In this Sunday's Gospel the bread of life dialogue reaches its inevitable climax. Those who have struggled to comprehend and accept what Jesus has been saying declared that, 'this teaching is intolerable'. And many of His disciples left Him.
Here there has been a shift in the extended narrative that is John chapter 6. Previously the writer told us that it was the crowd that questioned, argued with, and then rejected what Jesus was saying. Now it is not just those who have gathered to hear what He has to say, but many who had become His disciples, who had followed Him and his teaching for some time.

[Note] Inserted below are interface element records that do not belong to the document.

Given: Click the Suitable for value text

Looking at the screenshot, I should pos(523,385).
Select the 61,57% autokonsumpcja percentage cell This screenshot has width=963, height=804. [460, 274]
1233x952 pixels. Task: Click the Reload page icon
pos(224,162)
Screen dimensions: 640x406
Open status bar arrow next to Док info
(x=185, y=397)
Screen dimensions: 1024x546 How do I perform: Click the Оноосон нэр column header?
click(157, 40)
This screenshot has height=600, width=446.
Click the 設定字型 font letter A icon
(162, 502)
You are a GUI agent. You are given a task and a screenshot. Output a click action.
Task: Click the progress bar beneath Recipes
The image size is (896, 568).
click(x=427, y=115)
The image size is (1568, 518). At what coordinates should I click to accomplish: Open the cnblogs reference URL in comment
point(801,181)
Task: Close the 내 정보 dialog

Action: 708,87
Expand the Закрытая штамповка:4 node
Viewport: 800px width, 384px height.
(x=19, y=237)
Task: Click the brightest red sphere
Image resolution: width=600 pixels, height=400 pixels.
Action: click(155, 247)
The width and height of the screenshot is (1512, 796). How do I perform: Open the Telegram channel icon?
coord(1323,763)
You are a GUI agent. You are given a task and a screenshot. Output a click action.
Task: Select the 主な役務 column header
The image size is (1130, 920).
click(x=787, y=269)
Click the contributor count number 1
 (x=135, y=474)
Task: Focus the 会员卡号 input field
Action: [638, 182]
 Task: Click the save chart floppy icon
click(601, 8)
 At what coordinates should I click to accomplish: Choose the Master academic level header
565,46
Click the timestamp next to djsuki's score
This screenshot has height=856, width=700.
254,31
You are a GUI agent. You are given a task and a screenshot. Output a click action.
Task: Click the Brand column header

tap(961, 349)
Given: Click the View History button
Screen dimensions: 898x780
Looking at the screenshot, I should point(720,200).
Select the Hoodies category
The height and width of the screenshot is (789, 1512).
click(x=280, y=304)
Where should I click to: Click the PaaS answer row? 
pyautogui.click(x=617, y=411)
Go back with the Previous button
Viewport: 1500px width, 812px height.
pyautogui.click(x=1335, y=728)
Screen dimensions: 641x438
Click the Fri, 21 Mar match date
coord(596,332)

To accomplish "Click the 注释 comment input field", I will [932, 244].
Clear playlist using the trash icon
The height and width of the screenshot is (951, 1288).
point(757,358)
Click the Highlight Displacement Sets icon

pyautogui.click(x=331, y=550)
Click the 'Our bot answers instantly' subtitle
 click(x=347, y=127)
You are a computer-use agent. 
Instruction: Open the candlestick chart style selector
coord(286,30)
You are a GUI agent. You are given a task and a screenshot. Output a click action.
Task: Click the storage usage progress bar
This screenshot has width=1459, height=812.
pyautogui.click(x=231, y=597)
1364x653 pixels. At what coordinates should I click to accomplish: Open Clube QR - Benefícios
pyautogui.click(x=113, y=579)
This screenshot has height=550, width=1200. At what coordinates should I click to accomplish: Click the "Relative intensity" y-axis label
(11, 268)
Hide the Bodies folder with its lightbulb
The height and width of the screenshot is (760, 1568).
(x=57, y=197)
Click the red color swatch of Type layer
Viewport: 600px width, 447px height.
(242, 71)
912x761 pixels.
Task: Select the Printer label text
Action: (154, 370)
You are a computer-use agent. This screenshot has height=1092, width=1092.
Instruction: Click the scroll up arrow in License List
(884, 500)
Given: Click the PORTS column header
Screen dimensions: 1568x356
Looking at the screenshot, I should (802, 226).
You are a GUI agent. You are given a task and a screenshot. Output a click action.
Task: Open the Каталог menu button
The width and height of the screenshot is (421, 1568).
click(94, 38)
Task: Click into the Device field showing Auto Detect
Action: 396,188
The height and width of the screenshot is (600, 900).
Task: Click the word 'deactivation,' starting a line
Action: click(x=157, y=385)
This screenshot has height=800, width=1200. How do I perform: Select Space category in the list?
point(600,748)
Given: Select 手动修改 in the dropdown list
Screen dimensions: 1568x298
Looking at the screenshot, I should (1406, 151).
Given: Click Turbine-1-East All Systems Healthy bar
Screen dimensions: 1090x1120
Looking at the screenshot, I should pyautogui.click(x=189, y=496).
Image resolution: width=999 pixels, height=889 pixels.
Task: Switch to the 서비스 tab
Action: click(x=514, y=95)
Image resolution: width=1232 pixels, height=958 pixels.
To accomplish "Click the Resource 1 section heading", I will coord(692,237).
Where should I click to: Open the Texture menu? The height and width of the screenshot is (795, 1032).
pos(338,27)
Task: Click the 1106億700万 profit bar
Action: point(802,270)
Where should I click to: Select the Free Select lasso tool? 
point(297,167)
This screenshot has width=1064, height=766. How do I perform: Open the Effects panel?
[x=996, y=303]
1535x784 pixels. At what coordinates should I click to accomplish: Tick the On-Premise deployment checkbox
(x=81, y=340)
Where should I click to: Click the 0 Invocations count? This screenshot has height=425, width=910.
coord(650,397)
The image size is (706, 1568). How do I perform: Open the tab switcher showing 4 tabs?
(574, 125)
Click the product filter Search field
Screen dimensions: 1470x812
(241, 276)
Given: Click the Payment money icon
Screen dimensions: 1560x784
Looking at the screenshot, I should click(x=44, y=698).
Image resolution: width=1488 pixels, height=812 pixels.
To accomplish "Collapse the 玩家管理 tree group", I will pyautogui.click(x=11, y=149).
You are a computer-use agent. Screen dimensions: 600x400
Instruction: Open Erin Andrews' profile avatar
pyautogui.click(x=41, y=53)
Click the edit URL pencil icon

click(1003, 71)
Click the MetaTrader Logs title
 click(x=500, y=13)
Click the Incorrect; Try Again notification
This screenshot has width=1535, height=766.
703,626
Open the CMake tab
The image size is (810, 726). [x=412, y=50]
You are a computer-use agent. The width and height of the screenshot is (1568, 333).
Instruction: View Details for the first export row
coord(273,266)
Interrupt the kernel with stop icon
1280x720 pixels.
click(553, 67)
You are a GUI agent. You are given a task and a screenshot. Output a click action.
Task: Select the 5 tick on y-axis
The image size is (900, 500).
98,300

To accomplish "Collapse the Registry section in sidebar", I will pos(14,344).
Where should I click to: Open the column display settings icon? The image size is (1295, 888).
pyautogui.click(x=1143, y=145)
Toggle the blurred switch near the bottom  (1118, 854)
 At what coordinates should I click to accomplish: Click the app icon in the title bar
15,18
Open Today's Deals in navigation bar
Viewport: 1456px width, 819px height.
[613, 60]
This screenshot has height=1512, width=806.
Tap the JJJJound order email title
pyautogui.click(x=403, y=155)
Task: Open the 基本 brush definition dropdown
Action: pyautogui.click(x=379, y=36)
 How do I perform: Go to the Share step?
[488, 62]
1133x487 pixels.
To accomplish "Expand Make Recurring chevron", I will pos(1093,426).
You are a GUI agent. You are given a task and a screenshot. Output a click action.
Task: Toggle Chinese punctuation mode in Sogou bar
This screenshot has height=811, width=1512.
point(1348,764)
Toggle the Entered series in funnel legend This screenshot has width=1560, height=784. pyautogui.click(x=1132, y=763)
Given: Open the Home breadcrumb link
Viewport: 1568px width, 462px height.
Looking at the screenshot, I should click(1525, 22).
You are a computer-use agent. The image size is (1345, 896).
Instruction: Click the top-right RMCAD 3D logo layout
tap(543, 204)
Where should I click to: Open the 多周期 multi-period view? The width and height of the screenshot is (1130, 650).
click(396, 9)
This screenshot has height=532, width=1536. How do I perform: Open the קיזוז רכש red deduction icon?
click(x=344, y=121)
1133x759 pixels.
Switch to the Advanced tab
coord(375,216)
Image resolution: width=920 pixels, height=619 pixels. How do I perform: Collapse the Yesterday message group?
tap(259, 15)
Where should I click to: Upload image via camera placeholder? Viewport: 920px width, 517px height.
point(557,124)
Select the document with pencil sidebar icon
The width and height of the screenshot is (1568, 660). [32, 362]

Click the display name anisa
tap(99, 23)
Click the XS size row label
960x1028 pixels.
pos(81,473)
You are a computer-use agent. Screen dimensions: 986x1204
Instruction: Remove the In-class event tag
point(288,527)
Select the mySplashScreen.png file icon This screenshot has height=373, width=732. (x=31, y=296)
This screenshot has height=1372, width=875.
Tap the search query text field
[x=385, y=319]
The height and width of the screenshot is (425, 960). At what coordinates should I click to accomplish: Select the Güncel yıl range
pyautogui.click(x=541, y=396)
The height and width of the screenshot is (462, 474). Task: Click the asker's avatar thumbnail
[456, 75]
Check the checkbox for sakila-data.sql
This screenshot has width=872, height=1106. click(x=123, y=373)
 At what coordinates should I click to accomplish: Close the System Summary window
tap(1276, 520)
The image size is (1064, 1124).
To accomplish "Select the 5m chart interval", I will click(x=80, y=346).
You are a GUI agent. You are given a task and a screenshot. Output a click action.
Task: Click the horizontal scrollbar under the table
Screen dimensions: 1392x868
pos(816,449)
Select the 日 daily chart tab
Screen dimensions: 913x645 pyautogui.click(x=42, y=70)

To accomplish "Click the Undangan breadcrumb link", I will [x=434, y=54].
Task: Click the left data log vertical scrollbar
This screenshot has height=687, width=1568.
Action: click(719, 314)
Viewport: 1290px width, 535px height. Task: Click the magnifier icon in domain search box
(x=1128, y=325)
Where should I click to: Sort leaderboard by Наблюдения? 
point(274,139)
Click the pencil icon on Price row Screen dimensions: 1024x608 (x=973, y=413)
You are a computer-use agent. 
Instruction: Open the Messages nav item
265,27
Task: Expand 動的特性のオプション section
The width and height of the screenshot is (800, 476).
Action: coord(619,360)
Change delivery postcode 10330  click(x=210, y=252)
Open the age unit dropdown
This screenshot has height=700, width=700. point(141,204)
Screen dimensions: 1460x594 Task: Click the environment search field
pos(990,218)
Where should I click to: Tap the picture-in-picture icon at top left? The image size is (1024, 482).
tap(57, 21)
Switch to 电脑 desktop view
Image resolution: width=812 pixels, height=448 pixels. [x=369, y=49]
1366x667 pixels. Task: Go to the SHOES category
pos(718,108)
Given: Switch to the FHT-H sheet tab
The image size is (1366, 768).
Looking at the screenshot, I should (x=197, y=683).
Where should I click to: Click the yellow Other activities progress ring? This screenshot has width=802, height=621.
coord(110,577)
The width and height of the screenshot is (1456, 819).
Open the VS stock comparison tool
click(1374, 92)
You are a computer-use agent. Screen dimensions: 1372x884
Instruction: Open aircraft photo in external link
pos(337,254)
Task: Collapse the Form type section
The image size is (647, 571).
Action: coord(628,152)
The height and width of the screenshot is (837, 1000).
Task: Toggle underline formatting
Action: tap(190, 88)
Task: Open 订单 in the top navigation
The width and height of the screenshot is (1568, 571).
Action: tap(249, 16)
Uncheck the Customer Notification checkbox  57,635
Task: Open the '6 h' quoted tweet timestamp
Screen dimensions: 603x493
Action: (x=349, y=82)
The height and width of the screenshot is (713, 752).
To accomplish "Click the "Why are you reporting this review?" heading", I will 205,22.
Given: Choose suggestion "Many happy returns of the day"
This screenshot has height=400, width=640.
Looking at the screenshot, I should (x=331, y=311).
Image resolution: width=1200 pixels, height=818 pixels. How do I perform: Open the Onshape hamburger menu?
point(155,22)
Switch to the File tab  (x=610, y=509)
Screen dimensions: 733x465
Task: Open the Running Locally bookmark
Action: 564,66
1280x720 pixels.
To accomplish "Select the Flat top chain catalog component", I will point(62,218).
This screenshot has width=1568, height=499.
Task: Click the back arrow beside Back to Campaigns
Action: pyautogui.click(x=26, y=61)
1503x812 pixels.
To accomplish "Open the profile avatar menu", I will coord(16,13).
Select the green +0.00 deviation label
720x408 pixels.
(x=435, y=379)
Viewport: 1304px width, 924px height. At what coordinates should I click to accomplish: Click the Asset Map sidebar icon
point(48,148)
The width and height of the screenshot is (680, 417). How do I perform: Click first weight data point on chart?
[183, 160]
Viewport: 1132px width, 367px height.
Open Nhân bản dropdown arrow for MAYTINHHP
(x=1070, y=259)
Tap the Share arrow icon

And, to be fair, it is difficult to understand. Neither our senses, nor our lived experience of the world can explain what happens in the Eucharist. It can only be comprehended by faith.
As an aside, in my days of parent led sacramental preparation, a number of what I was told were 'challenging' children were placed in my First Communion group. 'You're a school teacher... you'll know how to handle them.' There was nothing at all challenging about these kids. They just had specific learning needs, and I needed to find a way to make the incomprehensible accessible to them.
Come the day of their First Communion I was sitting alongside one of these boys who, after receiving the Eucharist, knelt very quietly in his place before letting out a loud burp... He then said, a little too loudly and with a look of complete innocence on his face, "Mmmm, tastes like Jesus."
I took that as a win! He had a grasp on the real presence.
Jesus' increasingly outrageous teaching escalates beyond all reason to the point where it demands nothing less than a total faith response from us, both individually and as a community. A belief that through the sacrament of the Eucharist we truly become what we receive, the Body of Christ. In true communion with God and one another.